Emmanuel Macron est d’abord un bon produit médiatique, que le gouvernement n’a d’ailleurs pas craint de figurer comme tel. Ses trente-sept ans donnent l’illusion d’un renouvellement de la classe politique, là où il n’y a qu’un petit saut générationnel au sein de la même élite (lire aussi "Les zombies de l’Élysée"). En accédant au portefeuille de l’Économie seulement dix ans après son diplôme de l’ENA, il a juste raccourci une trajectoire classique, qui rappelle les précédents Valéry Giscard d’Estaing ou Laurent Fabius – la caution de la calvitie précoce en moins, avantageusement palliée par une allure qui n’a pas échappé aux chroniqueurs.
Emmanuel Macron est surtout un social-libéral "natif". Contrairement aux vieux routiers du PS, passés par bien des renonciations et bien des conversions, son logiciel n’a pas eu besoin d’être maintes fois reprogrammé. Lui a toujours été en phase avec les idées de l’époque, il est d’âge à n’avoir connu qu’elles et incarne l’aboutissement de la conquête idéologique menée depuis trente ou quarante ans.
Aux frontières du « réel »
Aussi Macron parle-t-il couramment la langue dominante. Les « réformes nécessaires » lui sont aussi naturelles que l’eau du bocal à un poisson rouge (qui par ailleurs ne conçoit pas le bocal). Pour lui, il n’y a aucun renversement lexical à fustiger les « conservatismes » et « l’immobilisme », à se réclamer de la « liberté » et du « progrès ». Ni de crainte à manier les contresens et les sophismes : « Le travail du dimanche c’est plus de liberté et la liberté c’est une valeur de gauche. »

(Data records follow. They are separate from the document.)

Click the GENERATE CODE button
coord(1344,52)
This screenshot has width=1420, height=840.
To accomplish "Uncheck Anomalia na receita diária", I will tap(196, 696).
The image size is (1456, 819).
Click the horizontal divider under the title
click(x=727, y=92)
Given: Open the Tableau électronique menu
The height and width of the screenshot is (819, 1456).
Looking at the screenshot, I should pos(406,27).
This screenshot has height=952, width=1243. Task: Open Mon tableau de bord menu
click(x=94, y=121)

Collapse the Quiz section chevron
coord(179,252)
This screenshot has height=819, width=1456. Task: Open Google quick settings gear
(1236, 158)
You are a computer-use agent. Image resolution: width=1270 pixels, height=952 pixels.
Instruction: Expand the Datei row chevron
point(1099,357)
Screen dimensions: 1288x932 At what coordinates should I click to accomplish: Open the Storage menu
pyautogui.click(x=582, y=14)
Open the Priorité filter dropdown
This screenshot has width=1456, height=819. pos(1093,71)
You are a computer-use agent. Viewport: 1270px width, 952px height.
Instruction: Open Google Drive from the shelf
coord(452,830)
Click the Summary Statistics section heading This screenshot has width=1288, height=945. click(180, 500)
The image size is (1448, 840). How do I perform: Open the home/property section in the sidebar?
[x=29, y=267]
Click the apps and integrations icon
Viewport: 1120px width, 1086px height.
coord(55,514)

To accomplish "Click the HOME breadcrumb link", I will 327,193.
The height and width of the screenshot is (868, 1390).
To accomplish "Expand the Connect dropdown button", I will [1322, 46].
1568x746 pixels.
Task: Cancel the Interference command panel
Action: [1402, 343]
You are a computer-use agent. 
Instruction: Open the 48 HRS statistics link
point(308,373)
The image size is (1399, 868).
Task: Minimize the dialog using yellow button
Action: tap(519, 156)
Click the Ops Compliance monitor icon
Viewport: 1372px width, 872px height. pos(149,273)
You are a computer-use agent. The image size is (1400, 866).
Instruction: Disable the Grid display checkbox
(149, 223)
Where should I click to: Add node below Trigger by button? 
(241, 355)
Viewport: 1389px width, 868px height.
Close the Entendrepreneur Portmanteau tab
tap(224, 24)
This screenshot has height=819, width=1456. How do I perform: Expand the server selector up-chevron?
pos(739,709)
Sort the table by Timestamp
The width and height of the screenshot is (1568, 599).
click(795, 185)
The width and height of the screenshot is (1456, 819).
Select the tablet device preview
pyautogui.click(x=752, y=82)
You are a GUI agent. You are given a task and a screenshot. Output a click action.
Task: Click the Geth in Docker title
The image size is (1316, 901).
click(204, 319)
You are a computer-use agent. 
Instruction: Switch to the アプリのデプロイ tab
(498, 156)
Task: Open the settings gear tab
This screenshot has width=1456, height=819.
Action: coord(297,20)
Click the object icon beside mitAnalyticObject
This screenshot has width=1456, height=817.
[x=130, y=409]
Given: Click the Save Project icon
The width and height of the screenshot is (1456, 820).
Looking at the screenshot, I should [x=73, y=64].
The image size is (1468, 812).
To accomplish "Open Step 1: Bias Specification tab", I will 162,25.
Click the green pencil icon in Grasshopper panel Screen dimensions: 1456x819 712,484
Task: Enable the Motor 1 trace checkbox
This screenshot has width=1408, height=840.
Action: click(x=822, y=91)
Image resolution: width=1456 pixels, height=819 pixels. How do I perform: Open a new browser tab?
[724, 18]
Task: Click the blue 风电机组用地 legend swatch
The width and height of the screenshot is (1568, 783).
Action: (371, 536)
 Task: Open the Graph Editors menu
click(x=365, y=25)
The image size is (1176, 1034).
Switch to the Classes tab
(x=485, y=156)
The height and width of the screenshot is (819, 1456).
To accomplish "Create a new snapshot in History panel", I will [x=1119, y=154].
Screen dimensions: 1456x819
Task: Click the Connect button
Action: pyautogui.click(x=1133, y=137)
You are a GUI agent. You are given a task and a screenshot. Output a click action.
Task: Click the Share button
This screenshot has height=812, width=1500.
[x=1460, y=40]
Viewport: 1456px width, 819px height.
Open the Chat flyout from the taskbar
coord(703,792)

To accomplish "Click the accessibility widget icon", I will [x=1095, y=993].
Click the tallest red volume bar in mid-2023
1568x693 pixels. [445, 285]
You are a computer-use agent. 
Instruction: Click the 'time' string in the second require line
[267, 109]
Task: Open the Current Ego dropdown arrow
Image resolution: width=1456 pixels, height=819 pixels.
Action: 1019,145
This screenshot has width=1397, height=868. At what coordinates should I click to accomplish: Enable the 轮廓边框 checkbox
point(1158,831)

Macron se réclame de la « réalité », et bien sûr, il ne saurait y en avoir qu’une. « L’idéologie de gauche classique ne permet pas de penser le réel tel qu’il est », redondait-il en octobre 2013. Vivre et penser dans la tranquille inconscience de l’idéologie qui les gouverne, c’est encore la solution la plus confortable, pour ceux qui nous gouvernent. L’idéologie, c’est les autres, et « être de gauche, c’est partir du réel »…
Lui a donc « raison » contre « la grande coalition du déni » (car il faut faire mine de penser que l’opposition n’est pas déjà vaincue et marginalisée). Il fustige « la gauche qui ne fait rien [et] la droite qui n’a rien fait », il est dans « l’action » : « Il n’y a pas d’autre choix que d’agir pour réformer » ; « Les Français veulent que nous agissions » ; « Nous avons le devoir d’agir vite. » Pour appliquer le programme, nul besoin de s’encombrer d’états d’âme.
Macron, c’est un peu l’Amérique
Le discours est tellement en phase avec le libéralisme actuel qu’il doit faire sonner les cloches de Saint-Paul à la City de Londres, notamment quand il s’agit de faire l’éloge de la volonté et l’apologie de la réussite. Il est en effet plus facile, aujourd’hui, de trouver des exemples de success stories individuelles que les preuves d’un progrès général : en témoigne la fameuse invitation faite aux jeunes d’avoir envie d’être milliardaires.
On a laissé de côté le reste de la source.